> [Text block]:
┄┄┄┄┄┄┄┄┄┄┄┄┄┄┄┄┄┄┄┄

I made a stirling engine with tin cans, brass and copper by watching videos on youtube.  One guy has a homemade one on his stovetop that absolutely rocks.   If you have a smaller house or if your stove is in a fireplace opening, it can help pull heat out behind the stove into the room. It is a great indicator of heat.  More heat faster RPM's.


----------



## Backwoods Savage (Jan 12, 2011)

My wife always wanted an ECO fan and really thought it was a good idea. After 3 days, we sent it back for a refund. We just thought it was pretty worthless for moving air. For a novelty, it would be okay. Just don't expect much from them and you'll probably be okay. Jake is right though, if you want air movement, a cheap electric fan is a much better way to go. Well, maybe a good looking lady waving a palm leaf might work.


----------



## firefighterjake (Jan 13, 2011)

Backwoods Savage said:
			
		

> My wife always wanted an ECO fan and really thought it was a good idea. After 3 days, we sent it back for a refund. We just thought it was pretty worthless for moving air. For a novelty, it would be okay. Just don't expect much from them and you'll probably be okay. Jake is right though, if you want air movement, a cheap electric fan is a much better way to go. *Well, maybe a good looking lady waving a palm leaf might work*.



Hmmm . . . I should ask my wife about that tonight . . . I think she might suggest me waving a palm leaf might work out better.


----------



## Gridlock (Jan 13, 2011)

I spent close to $200 for this stirling engine stove fan: http://gyroscope.com/d.asp?product=VULCANSTOVEFAN thinking that it would circulate some warm air; it didn't, but it is cool and made for great conversation for a little while.  It is now in a cabinet somewhere.  The fan blades spin fast, but hardly any air is moved (which is probably why the blades spin so fast as there is virtually no air resistance!).

I have to agree with firefighterjake on this one: get it if you want a cool conversation piece; get a small electric fan if you actually want to circulate any air.


----------



## agartner (Jan 14, 2011)

I'm on the 2nd year with my little ecofan - 2 blade model.  A lot of folks trash these things, but I like it.  My stove is freestanding in an existing fireplace hearth and it does a nice job of circulating the air within the hearth to improve convection currents.  I still use a few regular fans in strategic locations to do my "room to room" air movement though.  It's also a great visual cue as to stovetop temps that I can see from across the room.


----------



## phatfarmerbob (Jan 18, 2011)

Thanks for all the input everyone i appreciate it very much ill let u all know what i decide


----------



## BrowningBAR (Jan 18, 2011)

BeGreen said:
			
		

> Some folks curse at the ecofans, say they don't work or that they burn out in a few years. Ours is now approaching it's first decade of use and just keeps cranking. It's a 3 bladed unit and does it's modest job almost silently, power on or power off. I also use it as a remote visual thermometer.



I have the same. I use it because I bought it and might as well put it to use. I notice a bit of a difference in heat movement, but not a lot. Funny, as I also use it as a remote thermometer. I can tell the temp by the speed in which it is rotating.


----------

┄┄┄┄┄┄┄┄┄┄┄┄┄┄┄┄┄┄┄┄

> [Directions]:
In the stove fan thread, about how much did Gridlock pay for the stirling engine stove fan? The items play no role in this exercise.

> [Source records]:
┄┄┄┄┄┄┄┄┄┄┄┄┄┄┄┄┄┄┄┄

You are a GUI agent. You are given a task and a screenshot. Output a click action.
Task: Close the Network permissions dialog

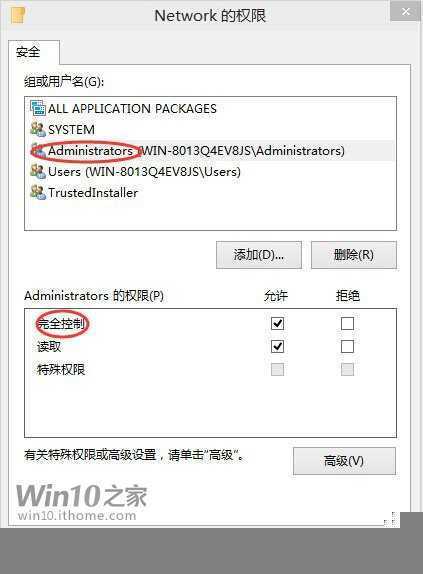(x=405, y=11)
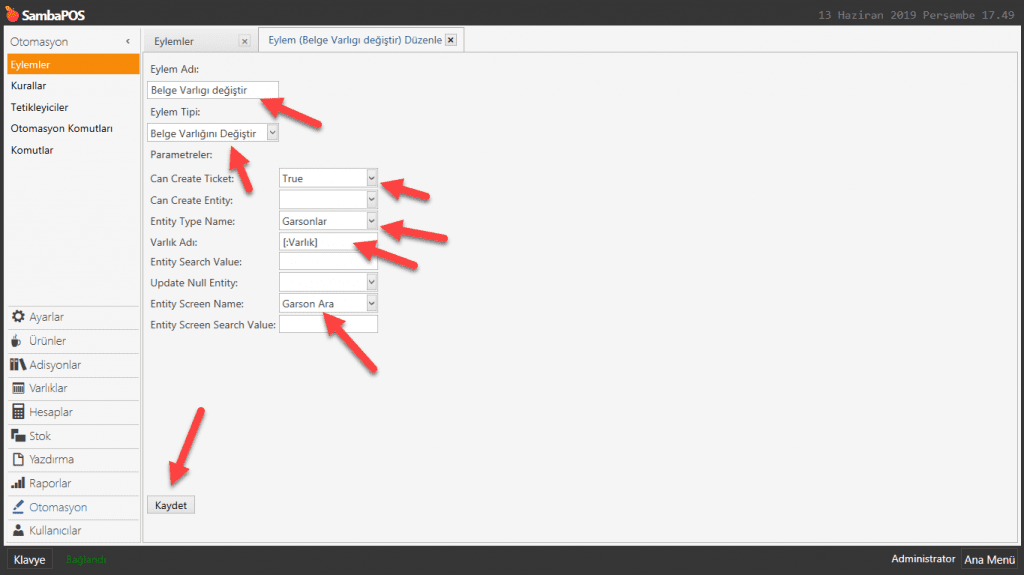Click the Stok icon in sidebar
This screenshot has height=575, width=1024.
18,436
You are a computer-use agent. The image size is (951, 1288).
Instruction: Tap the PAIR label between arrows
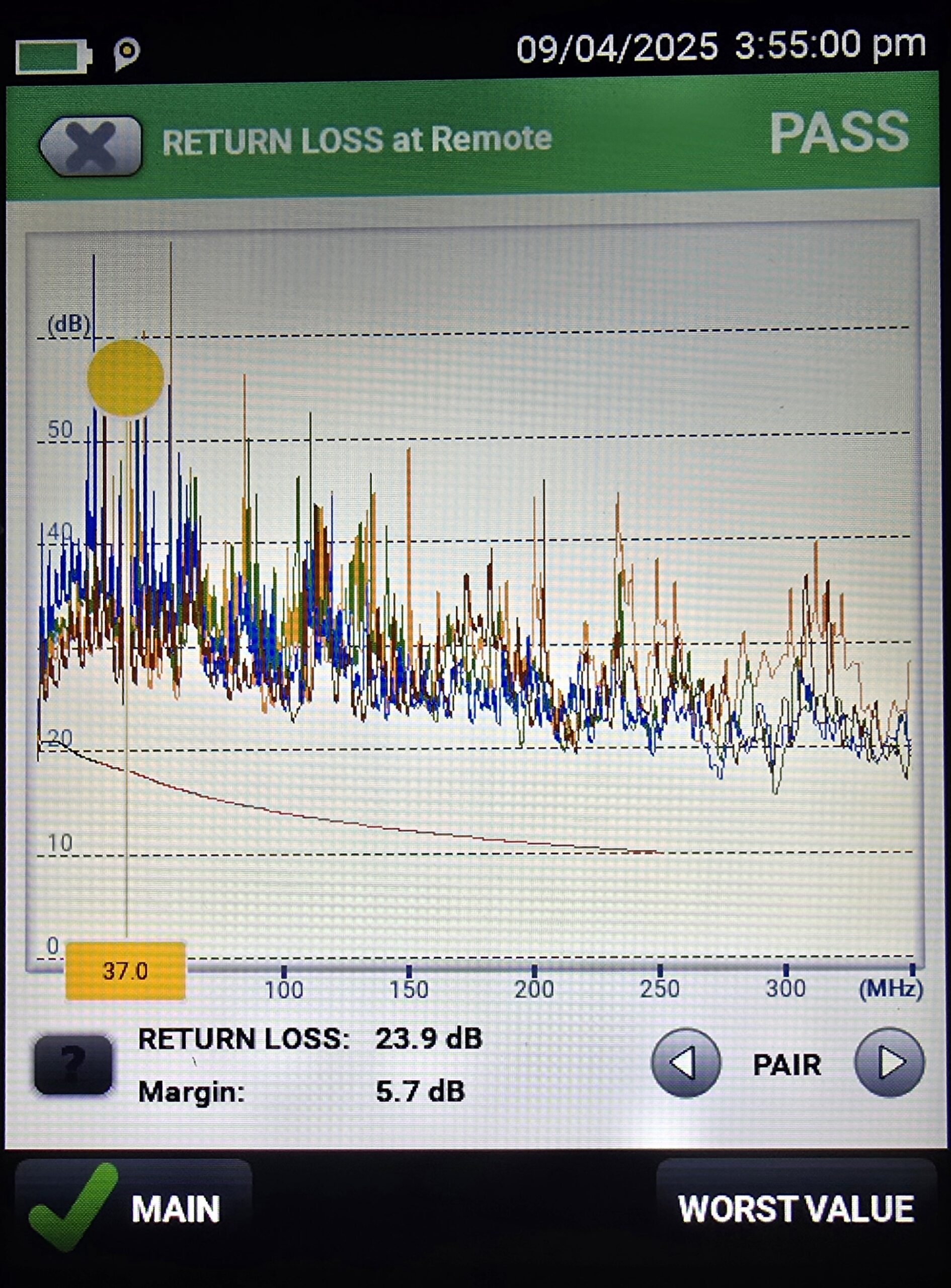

┄┄┄┄┄┄┄┄┄┄┄┄┄┄┄┄┄┄┄┄

> [Output of the task]:
Close to $200.